Manning will soon travel to Madrid, where he will meet with the Repsol-YPF SA Pres. Antonio Brusfau. He will then visit London to hold discussions with BP PLC’s Chief Executive Officer Tony Haywood and BG Group Chief Executive Officer Frank Chapman.

Manning will be accompanied by the Minister of Energy and Energy Industries Sen. Conrad Enill and other senior technocrats in the twin-island nation’s energy industry.

ALNG purchases gas from suppliers and sells freight on board to customers from its Point Fortin port in respect of Trains 1, 2, and 3. But in Train 4, ALNG operates as a processor of gas.

Inpex to construct LNG terminal off Indonesia

Inpex Corp., bowing to pressure from the Indonesian government and seeking to start deliveries of LNG to Japan as soon as possible, will likely construct an offshore export terminal at a cost of more than ¥1 trillion.

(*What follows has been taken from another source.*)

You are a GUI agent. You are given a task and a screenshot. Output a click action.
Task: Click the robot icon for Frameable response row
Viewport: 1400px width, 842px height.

Inpex Pres. Naoki Kuroda said the Japanese firm will make a final decision in 2-3 months, and is likely to sign an agreement with Indonesia by yearend.

Inpex had two options for the terminal: to build on solid ground in Australia and transport gas from Indonesia through pipelines, or to build an offshore terminal inside Indonesian territorial waters.

Gas for the terminal would come from the Masela block, currently under development in the Timor Sea, where Kuroda owns a 100% stake. The Masela block lies 400 km from Darwin in northern Australia.

Indonesian officials, who made construction of the offshore terminal a condition for Inpex’s Masela block project, said development could begin as early as November, assuming that a final agreement was reached (OGJ Online, Sept. 4, 2008).

In July Inpex confirmed sufficient gas reserves to start 4.5 million tonnes/year of LNG production in the Masela block in 2016, following its completion of a four-well appraisal program.

In August Inpex said it had decided to build an LNG regasification terminal in northwestern Japan to meet robust growth in LNG demand, with operations to begin there in 2014.

The new Japanese receiving terminal is expected to be able to handle around 500,000 to 1 million tonnes of LNG imports in its first year of operation, and in excess of that afterwards, according to Hisatake Matsuno, a director at Inpex.

Matsuno also said the terminal would receive LNG supplies from Inpex’s own projects in Indonesia and Australia, where, with partner Total SA, will build a facility to produce more than 8 million tonnes/year of LNG starting in 2014 in Darwin.

Desirous of starting LNG production as soon as possible to meet the needs of the planned developments, Kuroda said that Inpex will build the offshore terminal in Indonesia. Kuroda nonetheless said that growing LNG demand and high LNG prices would make the project worthwhile, offsetting its estimated cost of ¥1 trillion.

He said construction will be financed by bank loans and Inpex’s own cash reserves, and that Inpex also will consider selling part of its stake in the Timor Sea gas field to foreign energy companies.

The new terminal, which would secure up to 7% of Japan’s annual LNG imports, will provide some 4.5 million million tonnes/year of LNG by 2015—all of it bound for Japan.